Autor: Lusa /AOonline
"Há uma fase em que, entre a sensação de injustiça e de raiva, é impossível um homem não chorar... Obviamente, eu não fui excepção", conta à Lusa Eduardo Gomes, casado com uma mulher a quem foi diagnosticado um cancro da mama.

    Na ânsia de as proteger, os homens guardam para si dúvidas, medos e angústias. Vivem em silêncio a iminência da morte.

    Hoje, dez anos após ter sido confrontado com a doença da mulher, Eduardo lembra como, sozinho, tentou encontrar as "palavras certas, sempre sem certezas".

    A pensar neles, o Movimento Vencer e Viver, da Liga Portuguesa Contra o Cancro (LPCC), lançou no ano passado a campanha "Eles também choram". Em apenas 12 meses, foram recebidos 1.800 e-mail pedindo ajuda, a maioria de companheiros (80 por cento), mas também de filhos, familiares e amigos.

    Nas cartas por correio electrónico, querem saber como podem ajudar as mulheres, mas há também quem queira apenas desabafar. "A questão de fundo é sempre a mesma: e se ela me falta?", explica Ana Lúcia, psicóloga da LPLCC que acompanha alguns casos.

    "Quando vamos ao hospital, olhamos para a pessoa que nos é querida e pensamos que, se calhar, da próxima vez que voltarmos ela já lá não vai estar. Sentimo-nos impotentes", lembra Raul Almeida, 58 anos, amigo de uma mulher que não resistiu à doença.

    Também na Associação Portuguesa de Apoio à Mulher com Cancro da Mama (APAMCM) já há psicólogos, como Carla Vicente, a acompanhar estes homens.

    "Um dos momentos mais difíceis para os que são próximos é quando é conhecido o diagnóstico. Na fase de tratamento, há uma angústia, um sentimento de incapacidade de ajudar quem está a sofrer. Já no pós-operatório, há sempre o medo de uma reincidência", explica Carla Vicente, garantindo que "é um sofrimento que não termina".

    Apesar de a taxa de sucesso dos tratamentos se situar na casa dos 80 por cento, o cancro da mama continua a ser a principal causa de morte das mulheres entre os 35 e os 55 anos: todos os dias, morrem pelo menos quatro em Portugal. Por isso, o diagnóstico soa sempre a "uma sentença de morte". As palavras são de Manuela Martins, 47 anos, que há três descobriu ter um cancro da mama.

    "O peso da palavra cancro é tão grande que imaginamos o inferno", resume.

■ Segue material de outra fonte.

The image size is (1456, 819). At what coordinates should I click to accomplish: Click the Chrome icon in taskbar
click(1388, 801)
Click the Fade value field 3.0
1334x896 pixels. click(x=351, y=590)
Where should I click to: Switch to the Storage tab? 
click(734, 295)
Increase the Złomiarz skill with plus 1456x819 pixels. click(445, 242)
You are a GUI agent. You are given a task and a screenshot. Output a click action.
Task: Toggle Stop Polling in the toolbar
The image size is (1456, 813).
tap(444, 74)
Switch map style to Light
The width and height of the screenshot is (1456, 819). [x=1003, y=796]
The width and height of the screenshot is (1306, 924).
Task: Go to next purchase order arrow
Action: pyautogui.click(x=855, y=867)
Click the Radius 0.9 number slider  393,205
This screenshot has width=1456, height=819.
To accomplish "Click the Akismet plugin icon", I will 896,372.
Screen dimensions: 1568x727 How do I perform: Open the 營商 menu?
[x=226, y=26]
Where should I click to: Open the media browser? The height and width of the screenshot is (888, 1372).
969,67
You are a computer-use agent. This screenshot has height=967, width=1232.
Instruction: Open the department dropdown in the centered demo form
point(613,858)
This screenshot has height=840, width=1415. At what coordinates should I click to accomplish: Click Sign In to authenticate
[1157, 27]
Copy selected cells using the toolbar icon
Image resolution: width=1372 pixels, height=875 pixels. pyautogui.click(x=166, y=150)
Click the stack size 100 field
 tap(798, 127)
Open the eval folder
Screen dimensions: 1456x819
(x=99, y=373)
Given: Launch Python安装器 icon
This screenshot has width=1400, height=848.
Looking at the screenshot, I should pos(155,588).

    "Nós queremos dar uma perspectiva positiva, mas não acreditamos naquilo em que estamos a dizer, porque só pensamos que mais cedo ou mais tarde aquela pessoa não vai estar entre nós", recorda Raul Almeida, que criou um blogue para dar apoio psicológico a pessoas com doenças graves.

    Eduardo recorda que foi uma "simples conversa" com uma senhora, também com cancro, que o fez ter esperança. Chama-lhe a "fase mística ou religiosa", aquela em que se "deixa de ver a morte e passa-se a ver a vida". As técnicas que trabalham nas associações sabem que a partilha de experiências ajuda a superar as dificuldades.

    Mas, segundo a responsável do Movimento Vencer e Viver, "os homens ainda não gostam de expor os seus sentimentos em público". E, por isso, o início dos grupos de inter-ajuda tem sido adiado por falta de participantes. O apoio psicológico continua a fazer-se por e-mail ou através de entrevistas pessoais.

    Quem consegue superar a doença diz que esta acaba por se tornar numa "dádiva": muda a forma de encarar a vida e as relações do casal saem reforçadas.

    Para Manuela Matias, realizar os sonhos sempre adiados tornou-se prioritário. Sempre quis ajudar os outros e hoje é responsável por uma associação de apoio a doentes oncológicos. Tudo porque sabe que "a conspiração do silêncio é o pior que pode acontecer".